Mirar bien las cosas en lugar de sólo verlas permite penetrar en uno
de los secretos de esta parte de la ciudad: mientras que el estilo arquitectónico
es uniforme no hay dos edificios iguales. Cada uno de ellos tiene su propia
personalidad, su simetría particular, sus propias tonalidades de verde,
gris, amarillo y marrón, tan distintas como sutiles. Pero la rambla de
Catalunya no es un museo, un bastión de privilegio inaccesible como podrían
serlo sus equivalentes en otras grandes ciudades europeas. Es un lugar donde
la gente normal -quizá con algo más de dinero que la media pero
sin riquezas espectaculares- vive, hace las compras, aparca sus coches. Los
edificios puede que sean obras de arte, pero las plantas bajas las ocupan indistintamente
joyerías, zapaterías, farmacias, heladerías.A menudo se
encontrará que alguna de las tiendas de moda más vanguardistas
de la ciudad ha elegido como hogar uno de los edificios más vanguardistas
de hace cien años. Una observación que nos conduce hasta otro
punto definitorio de la ciudad: lo viejo en Barcelona está de moda. Y
también lo está la gente mayor que, a diferencia de otros lugares
del mundo, aquí no se les esconde, sino que se pasean por las calles
o pasan la tarde, tranquilos, sentados bajo la sombra de un árbol en
uno de los muchos bancos que bordean el amplio bulevar de la rambla.Los barceloneses
pecan, quizá de un exceso de autoestima. Una crítica que se les
hace es que presumen demasiado de su ciudad. Pero, por lo general, prefieren
no demostrarlo. Para ellos la buena educación es importante y la ostentación
supone el mayor grado de vulgaridad. Así, en lugar de caer en la bajeza
de contarle a otros lo maravillosamente afortunados que se consideran, dejan
que se ocupe de eso la iglesia que se asoma sobre la ciudad desde la cima de
la montaña que está justo al norte de la rambla.

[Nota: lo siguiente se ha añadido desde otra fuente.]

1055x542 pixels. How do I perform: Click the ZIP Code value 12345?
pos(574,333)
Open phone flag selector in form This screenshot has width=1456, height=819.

¿Cómo? Dándole el nombre más colosalmente pretencioso
al lugar sobre el que se erige esta iglesia, suspendida sobre la ciudad. Tibidabo.

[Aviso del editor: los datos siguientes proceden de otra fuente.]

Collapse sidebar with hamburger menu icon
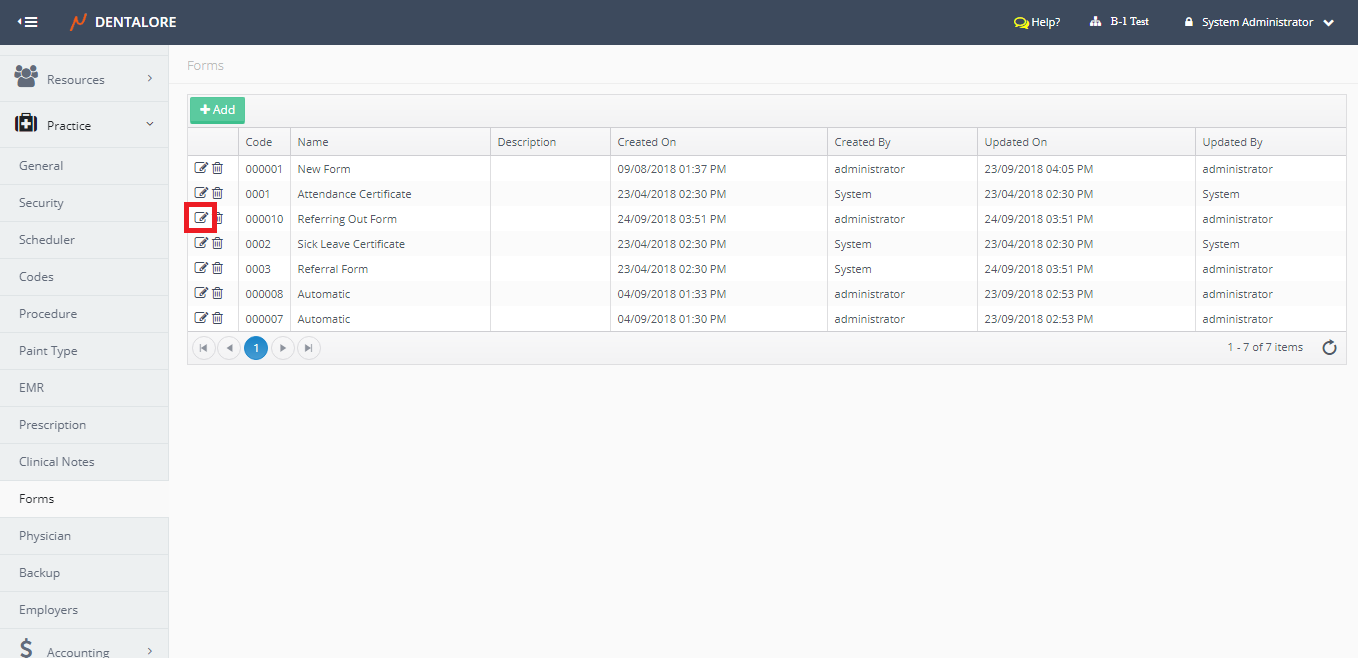28,22
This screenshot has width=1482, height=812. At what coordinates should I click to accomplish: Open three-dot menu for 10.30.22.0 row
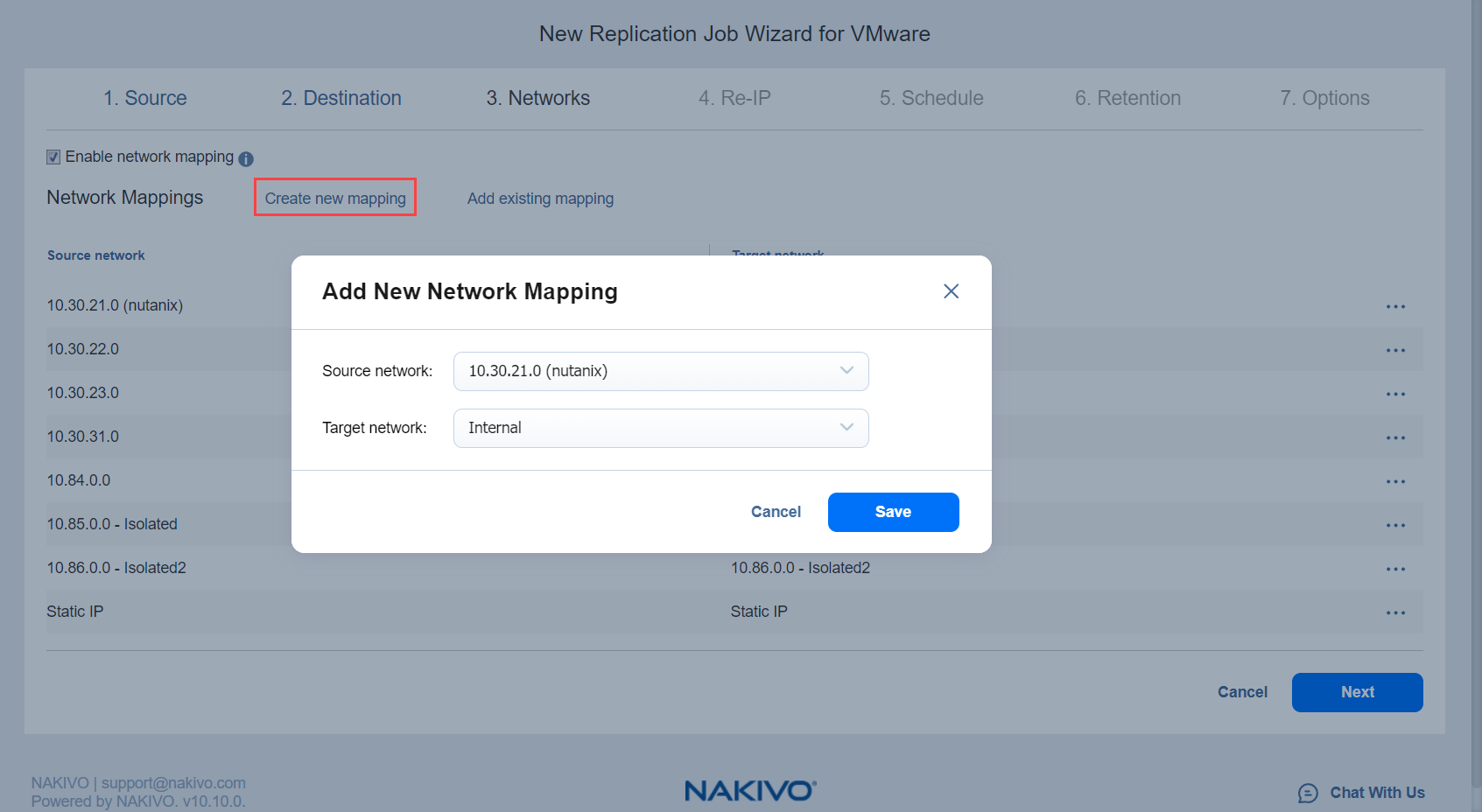[x=1395, y=350]
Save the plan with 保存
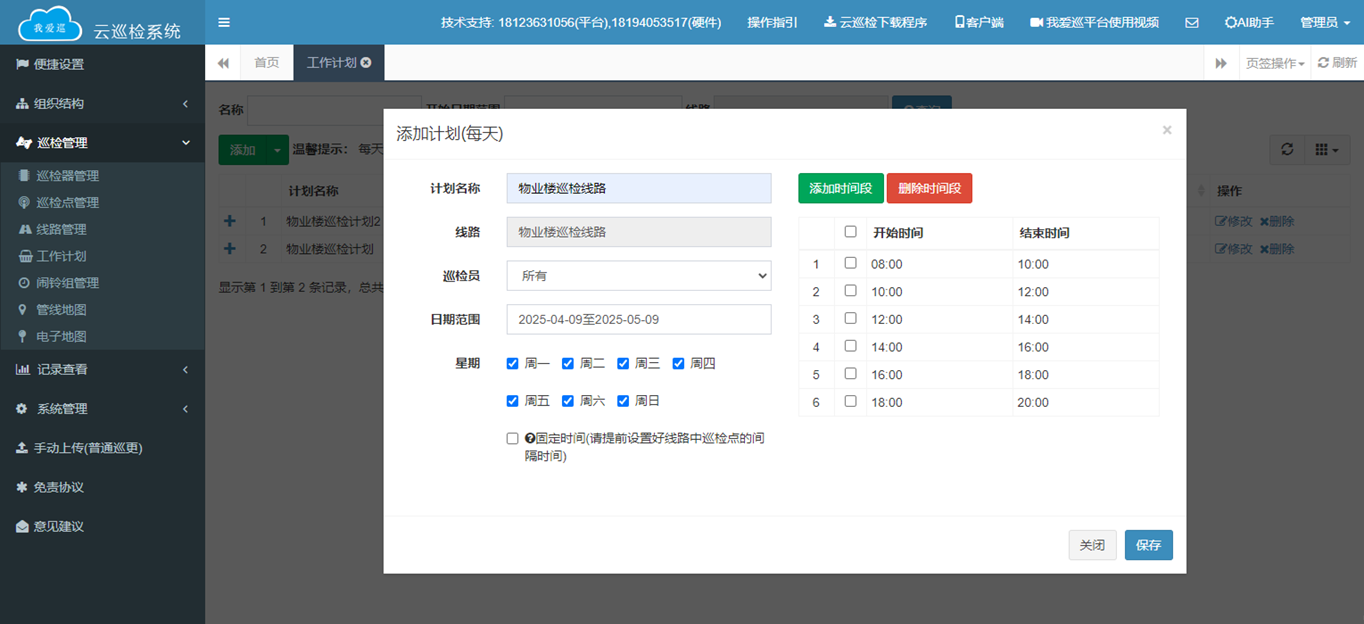The width and height of the screenshot is (1364, 624). [1148, 545]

Tibi dabo significa, en latín, "te daré" y, como todos
los estudiosos del Nuevo Testamento saben, son las palabras utilizadas por Satanás
para tentar a Cristo desde la cima de una montaña ofreciéndole
"todos los reinos del mundo" que en su poder y gloria yacían
a sus pies. El mensaje es claro: Barcelona es lo mejor que hay en la tierra.Algunos
de los edificios del Paseo de Gràcia parecen confirmar el alarde. Al
llegar al final de la rambla de Catalunya giramos por la Diagonal y nos volvemos
en dirección al mar, recorriendo la calle más elegante de la ciudad,
donde Antoni Gaudí construyó dos de los edificios más emblemáticos
de Barcelona, la Casa Milà y la Casa Batlló, un lujo para la vista.
Las casas Lleó Morera y Amatller, junto a la Casa Batlló, concentradas
a lo largo de 100 metros del paseo de Gràcia también merecen algo
más que un vistazo rápido, al igual que las baldosas hexagonales
con dibujos diseñadas por Gaudí que sirven de pavimento para las
aceras del paseo. Según se baja hacia la Gran Via, admirando los edificios
y la tierra bajo nuestros pies, nos asalta la ocurrencia de que la arquitectura
modernista, en su mezcla de sólidos principios geométricos y florituras
artísticas, nos ofrece un fiel reflejo de la forma de ser y de pensar
de los nativos. Los catalanes, gente sólida y práctica, consciente
de la importancia de la eficiencia y el trabajo duro, entienden que la vida
es corta y debe ser disfrutada. Lo cual probablemente define la filosofía
del ser antropomórfico que habita el agradable punto de partida y llegada
de nuestro paseo, ese toro eternamente meditabundo.